• SELECTED EXTRACT:
What would you do next?

Monday, June 6, 2011

How might this change things?

Here is another statistics workshop used in a class for preservice K-8 math teachers. The goals of this workshop are: (1) develop familiarity with the lists on the TI-84; (2) practice applying Polya's problem-solving phases; and (3) develop conceptual understanding of the measures of center (mean, median, and mode) and variability (mean absolute deviation). It has been updated to reflect my current understandings about teaching and learning and the Common Core State Standards (CCSS).

Grade 7 CCSS in Statistics and Probability [7.SP]
Draw informal comparative inferences about two populations
(3) Informally assess the degree of visual overlap of two numerical data distributions with similar variabilities...
Standards of Mathematical Practice
(1) Make sense of problems and persevere in solving them.

Schema Activation: Teacher Recount
"Last class, we were introduced to the Penny for Peace contest going on between the middle school math classes at a local school. We used this data to develop a procedure for finding the mean absolute deviation (MAD). This involved: (1) finding the mean of the data; (2) finding the distance (absolute value) between the mean and each data point; and (3) averaging these distances to determine the MAD."

Focus: Problem Solving
"Today, we are going to use Polya's problem-solving phases to explore, 'What happens if...' Recall that our modified phases are: Understand the problem; create a plan; carry out your plan; and look back and look forward. Also, remember that the phases are not intended to be linear. Effective problem-solvers jump between the different phases as they work toward a solution. Please be sure to record all of your work and your thinking so we have an artifact that we can refer to during our reflection. Are there any questions?"

Activity: Transforming Data
Understanding the problem

It turns out that the principal, Ms. Sanchez, decided to add $10 to all the class totals.  How do you think this will affect the three central tendencies (mode, median, and mean) and the mean absolute deviation?  Start by making a prediction.


Create a plan
With your group, work on a plan to use your calculator's list feature to explore this problem.

Carry out your plan
Keep a record of your efforts and your thinking.

Looking back & looking forward
  • What happened to the central tendencies and the MAD when you transformed the data?

• WRITTEN PROBLEM 1:
Lay out every line of the records below as a numbered list, skipping blank lines and leaving out the pictures.

• MATERIAL PROVIDED:

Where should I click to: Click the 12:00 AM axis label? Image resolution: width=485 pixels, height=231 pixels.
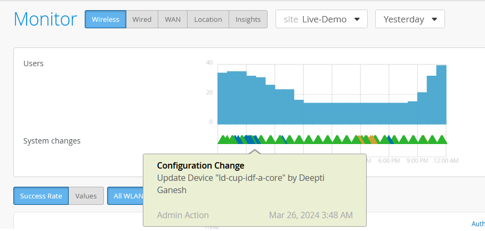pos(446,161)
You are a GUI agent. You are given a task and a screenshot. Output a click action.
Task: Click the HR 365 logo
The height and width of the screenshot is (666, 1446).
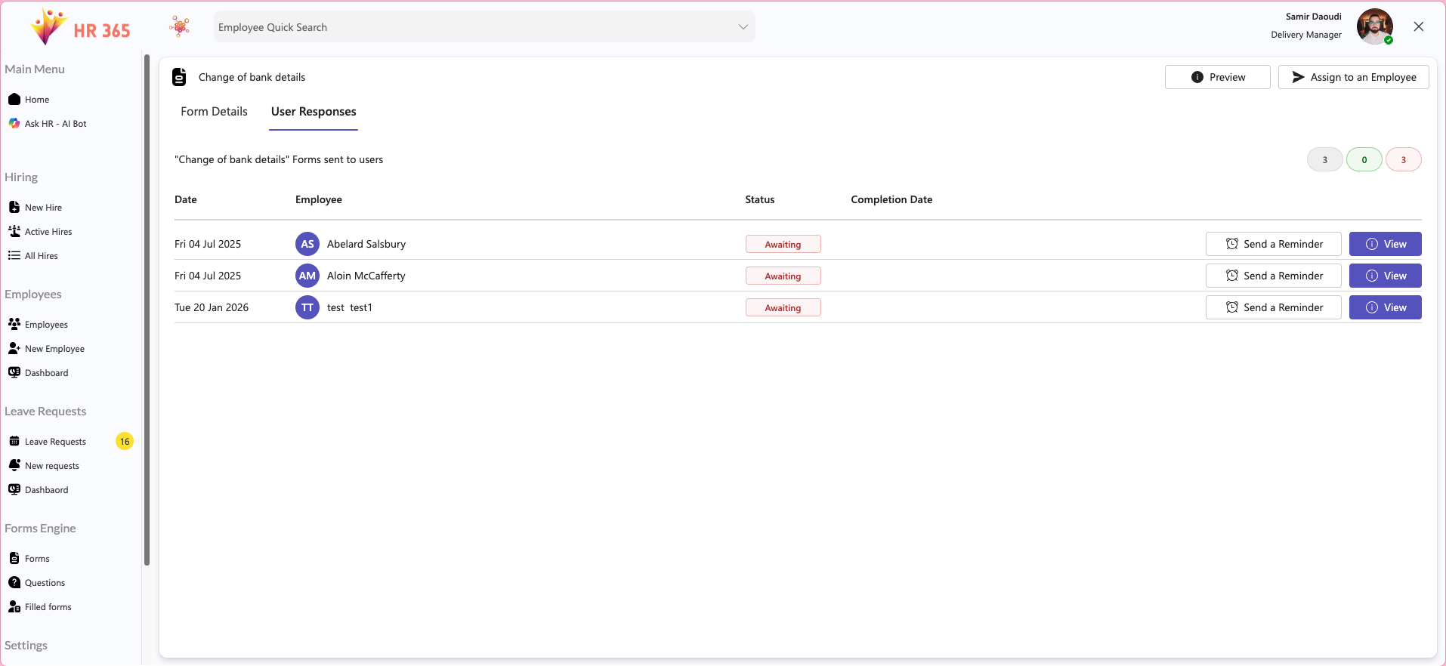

• WRITTEN PROBLEM 2:
In the statistics workshop post, how much did Ms. Sanchez decide to add to all the class totals?

• FULL SOLUTION 1:
1. Where should I click to: Click the 12:00 AM axis label? Image resolution: width=485 pixels, height=231 pixels.
2. pos(446,161)
3. You are a GUI agent. You are given a task and a screenshot. Output a click action.
4. Task: Click the HR 365 logo
5. The height and width of the screenshot is (666, 1446).

• FULL SOLUTION 2:
$10